* _What is being asked_
Of the lines in the data below, write out exactly those from the one holding "You are a computer-use" through the one holding "Tap the Wi-Fi", both included.

* _Supplied data_
******************************
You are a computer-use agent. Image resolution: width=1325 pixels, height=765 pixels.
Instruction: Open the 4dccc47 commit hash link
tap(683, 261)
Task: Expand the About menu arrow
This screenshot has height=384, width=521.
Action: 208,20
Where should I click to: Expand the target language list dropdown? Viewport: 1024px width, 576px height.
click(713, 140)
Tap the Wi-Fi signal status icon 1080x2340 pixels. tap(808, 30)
******************************
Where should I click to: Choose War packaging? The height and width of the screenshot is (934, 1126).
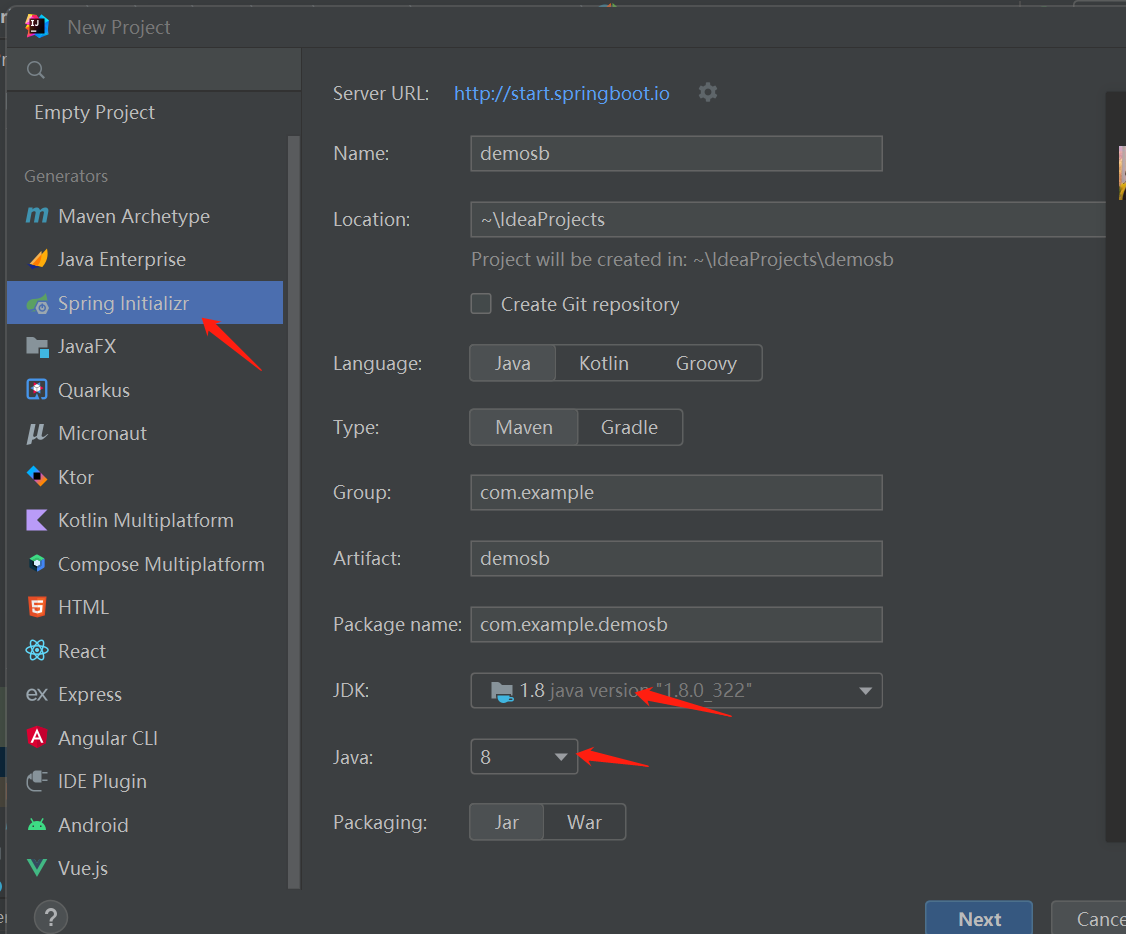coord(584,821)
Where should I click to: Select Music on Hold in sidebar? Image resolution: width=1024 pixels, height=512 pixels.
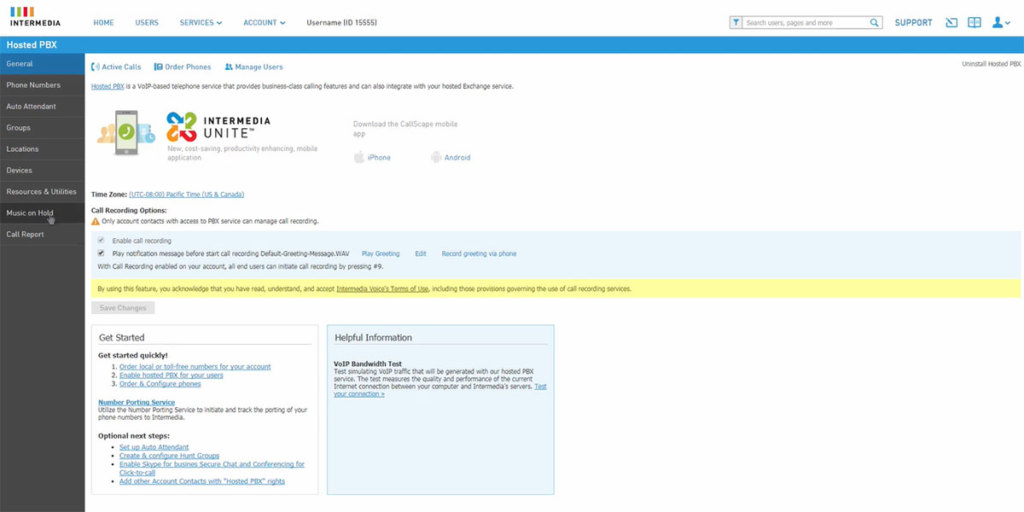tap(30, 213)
******************************
* _Response_
You are a computer-use agent. Image resolution: width=1325 pixels, height=765 pixels.
Instruction: Open the 4dccc47 commit hash link
tap(683, 261)
Task: Expand the About menu arrow
This screenshot has height=384, width=521.
Action: 208,20
Where should I click to: Expand the target language list dropdown? Viewport: 1024px width, 576px height.
click(713, 140)
Tap the Wi-Fi signal status icon 1080x2340 pixels. tap(808, 30)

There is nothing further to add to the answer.